La dernière des provocations est celle de David Schapiro, sur le site Internet du Nouvel Observateur, lequel a notamment affirmé il y a deux jours que la Mutualité Française était "le plus gros propriétaire viticole de France". Dans un entretien accordé hier au nouvelobs.com, le président de la Mutualité Française répond point par point à ces critiques.

"Dire qu'au lieu de rembourser les soins des Français, on dépense l'argent en entassant du bon vin, c'est un amalgame inacceptable qui laisse penser que les mutuelles ont des dépenses somptuaires." Avant d'ajouter : "Il ne faut pas confondre les mutuelles, c'est-à-dire celles qui relèvent du Code de la Mutualité de 1945, et les mutuelles d'assurances, qui relèvent du Code des assurances, pour lesquelles l'activité santé est extrêmement minoritaire et qui peuvent faire ces placements." La mutuelle citée par David Schapiro est la MACSF, une mu­tuelle d'assurances, explique Etienne Caniard sur lefigaro.fr. Assimiler la Mutualité Française à un propriétaire terrien "pourrait faire sourire", car elle "ne possède aucun arpent de vigne", fait-il valoir.

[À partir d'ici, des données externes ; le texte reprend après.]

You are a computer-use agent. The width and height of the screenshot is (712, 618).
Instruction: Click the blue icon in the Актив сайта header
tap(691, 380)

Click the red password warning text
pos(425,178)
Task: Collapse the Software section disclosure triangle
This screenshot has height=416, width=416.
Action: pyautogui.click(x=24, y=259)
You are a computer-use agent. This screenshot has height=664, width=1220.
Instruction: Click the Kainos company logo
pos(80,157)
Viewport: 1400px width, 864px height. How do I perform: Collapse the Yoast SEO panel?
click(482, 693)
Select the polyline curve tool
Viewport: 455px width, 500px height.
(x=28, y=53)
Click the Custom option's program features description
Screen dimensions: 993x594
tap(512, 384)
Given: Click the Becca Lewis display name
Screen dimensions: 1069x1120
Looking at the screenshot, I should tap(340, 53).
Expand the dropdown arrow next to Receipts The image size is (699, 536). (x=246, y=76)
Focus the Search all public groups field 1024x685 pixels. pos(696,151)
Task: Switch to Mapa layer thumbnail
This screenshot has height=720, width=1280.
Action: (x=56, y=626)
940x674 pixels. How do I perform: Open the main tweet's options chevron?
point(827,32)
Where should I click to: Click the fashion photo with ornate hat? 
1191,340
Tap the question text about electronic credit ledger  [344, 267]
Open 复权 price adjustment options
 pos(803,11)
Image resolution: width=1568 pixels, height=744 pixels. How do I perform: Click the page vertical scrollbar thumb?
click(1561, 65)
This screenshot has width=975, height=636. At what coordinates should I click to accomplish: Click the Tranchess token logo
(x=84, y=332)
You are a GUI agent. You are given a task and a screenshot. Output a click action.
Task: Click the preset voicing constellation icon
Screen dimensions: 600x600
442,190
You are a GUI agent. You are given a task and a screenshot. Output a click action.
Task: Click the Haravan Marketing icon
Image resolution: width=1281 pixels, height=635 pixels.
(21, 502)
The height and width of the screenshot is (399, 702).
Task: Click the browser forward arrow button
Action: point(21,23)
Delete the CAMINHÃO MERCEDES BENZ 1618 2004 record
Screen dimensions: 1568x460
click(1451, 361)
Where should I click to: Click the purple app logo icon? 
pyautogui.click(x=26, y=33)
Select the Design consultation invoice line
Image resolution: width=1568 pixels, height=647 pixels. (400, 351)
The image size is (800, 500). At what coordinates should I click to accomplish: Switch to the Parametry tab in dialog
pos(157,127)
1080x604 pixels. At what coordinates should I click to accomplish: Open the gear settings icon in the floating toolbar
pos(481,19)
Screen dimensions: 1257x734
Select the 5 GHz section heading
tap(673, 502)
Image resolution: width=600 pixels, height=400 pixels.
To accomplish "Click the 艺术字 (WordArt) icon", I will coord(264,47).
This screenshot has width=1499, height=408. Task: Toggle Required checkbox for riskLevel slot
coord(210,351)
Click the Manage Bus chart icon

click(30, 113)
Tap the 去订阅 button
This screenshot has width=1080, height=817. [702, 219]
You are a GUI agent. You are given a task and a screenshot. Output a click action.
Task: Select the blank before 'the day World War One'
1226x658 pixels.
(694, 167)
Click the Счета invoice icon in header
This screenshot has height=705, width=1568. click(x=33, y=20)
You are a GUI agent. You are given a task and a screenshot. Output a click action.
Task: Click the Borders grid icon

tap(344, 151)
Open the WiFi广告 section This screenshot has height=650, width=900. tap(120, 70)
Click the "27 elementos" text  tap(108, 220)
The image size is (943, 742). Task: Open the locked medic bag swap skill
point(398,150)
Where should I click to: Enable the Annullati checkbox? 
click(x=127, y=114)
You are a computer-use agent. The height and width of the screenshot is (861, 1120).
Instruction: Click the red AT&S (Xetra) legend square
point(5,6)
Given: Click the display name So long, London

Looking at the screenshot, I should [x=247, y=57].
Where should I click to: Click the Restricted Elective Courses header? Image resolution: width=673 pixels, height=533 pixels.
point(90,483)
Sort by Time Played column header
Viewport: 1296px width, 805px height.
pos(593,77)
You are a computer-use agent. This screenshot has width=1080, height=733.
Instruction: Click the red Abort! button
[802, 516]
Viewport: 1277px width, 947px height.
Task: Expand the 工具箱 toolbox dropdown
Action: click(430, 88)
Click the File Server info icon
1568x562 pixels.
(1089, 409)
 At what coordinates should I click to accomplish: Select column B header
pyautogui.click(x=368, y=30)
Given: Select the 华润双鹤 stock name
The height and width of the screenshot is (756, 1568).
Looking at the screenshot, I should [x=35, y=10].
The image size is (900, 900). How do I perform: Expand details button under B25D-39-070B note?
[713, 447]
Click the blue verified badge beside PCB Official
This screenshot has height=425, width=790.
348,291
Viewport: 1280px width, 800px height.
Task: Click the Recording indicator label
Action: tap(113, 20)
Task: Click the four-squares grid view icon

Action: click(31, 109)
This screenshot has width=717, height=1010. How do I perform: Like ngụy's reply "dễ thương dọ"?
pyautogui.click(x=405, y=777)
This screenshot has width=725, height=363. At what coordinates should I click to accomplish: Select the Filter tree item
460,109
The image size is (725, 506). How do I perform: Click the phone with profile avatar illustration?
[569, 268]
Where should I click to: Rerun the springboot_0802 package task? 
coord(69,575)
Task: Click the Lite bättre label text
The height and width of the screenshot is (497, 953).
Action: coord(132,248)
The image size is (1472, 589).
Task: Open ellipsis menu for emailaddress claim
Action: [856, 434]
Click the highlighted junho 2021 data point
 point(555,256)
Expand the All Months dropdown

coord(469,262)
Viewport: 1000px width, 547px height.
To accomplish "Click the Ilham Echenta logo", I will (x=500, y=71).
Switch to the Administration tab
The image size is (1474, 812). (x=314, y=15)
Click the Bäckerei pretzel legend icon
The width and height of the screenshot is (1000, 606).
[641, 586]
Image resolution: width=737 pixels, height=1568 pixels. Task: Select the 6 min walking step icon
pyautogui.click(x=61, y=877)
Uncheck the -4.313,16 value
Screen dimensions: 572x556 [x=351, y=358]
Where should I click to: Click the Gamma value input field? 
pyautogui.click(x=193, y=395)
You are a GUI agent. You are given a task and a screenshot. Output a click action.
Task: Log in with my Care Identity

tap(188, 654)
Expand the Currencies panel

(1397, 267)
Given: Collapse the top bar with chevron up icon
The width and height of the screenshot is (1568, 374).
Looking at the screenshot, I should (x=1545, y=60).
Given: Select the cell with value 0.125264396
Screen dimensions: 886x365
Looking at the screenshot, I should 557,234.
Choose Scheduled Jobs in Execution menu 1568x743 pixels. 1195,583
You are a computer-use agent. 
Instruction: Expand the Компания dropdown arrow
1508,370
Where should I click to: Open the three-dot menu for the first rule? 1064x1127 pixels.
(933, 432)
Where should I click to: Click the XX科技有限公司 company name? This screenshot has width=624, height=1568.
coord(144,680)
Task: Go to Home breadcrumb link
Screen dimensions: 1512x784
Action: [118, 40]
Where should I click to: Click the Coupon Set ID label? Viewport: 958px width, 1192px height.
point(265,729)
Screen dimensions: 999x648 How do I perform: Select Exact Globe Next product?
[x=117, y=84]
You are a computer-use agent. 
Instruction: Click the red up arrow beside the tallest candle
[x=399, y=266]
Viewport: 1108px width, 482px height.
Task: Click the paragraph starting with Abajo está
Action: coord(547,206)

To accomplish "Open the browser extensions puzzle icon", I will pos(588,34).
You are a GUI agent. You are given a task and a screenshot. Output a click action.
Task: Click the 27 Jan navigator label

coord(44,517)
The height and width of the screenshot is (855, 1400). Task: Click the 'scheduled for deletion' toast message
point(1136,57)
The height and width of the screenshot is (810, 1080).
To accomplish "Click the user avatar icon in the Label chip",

La Mutualité Française doit également défendre ses positions sur une proposition de loi visant à permettre aux mutuelles de mettre en place des réseaux de soins. Ce texte doit prochainement être discuté à l'Assemblée. Il permettra de "rétablir une situation qui existait jusqu'au mois de mars 2010", indique Etienne Caniard sur le nouvelobs.com. Avant cette date, les mutuelles passaient des conventions avec des professionnels de santé "à la satisfaction de tout le monde", car le conventionnement permet de "peser sur les prix".

Or, "en mars 2010, une décision de la Cour de cassation a contesté le fait que des remboursements différenciés appliqués aux adhérents, selon qu'ils fréquentent ou non un réseau, soient en conformité avec le Code de la Mutualité qui spécifie qu'il ne peut pas y avoir de traitement différencié entre deux adhérents d'une mutuelle", rappelle le président de la Mutualité.

Pour permettre aux mutuelles de bénéficier de ce droit, accordé aux assureurs et aux institutions de prévoyance, une modification du Code de la Mutualité par la loi est nécessaire, indique Etienne Caniard. D'où ce texte, contesté "par un certain nombre de professionnels de santé, notamment par les opticiens qui, depuis dix ans, ont multiplié par deux leurs points de vente" et n'ont pas réduit leurs prix. "Que ça dérange ceux qui en profitent, rien de plus naturel !"

L'autre sujet sur lequel Etienne Caniard apporte un éclairage concerne la supposée "opacité des comptes". Les mutuelles, rappelle-t-il, ont "un mode de gouvernance particulier, qui est celui d'une assemblée générale composée de l'ensemble des adhérents des mutuelles". Chacun d'entre eux a d'ailleurs accès aux comptes qui sont "publics et transparents".

Quant aux réserves – autre sujet de polémique – elles sont "obligatoires, imposées à tout opérateur d'assurance par des législations nationales et européennes et destinées à garantir aux adhérents que les prestations qui leur sont dues leur sont versées", rappelle Etienne Caniard.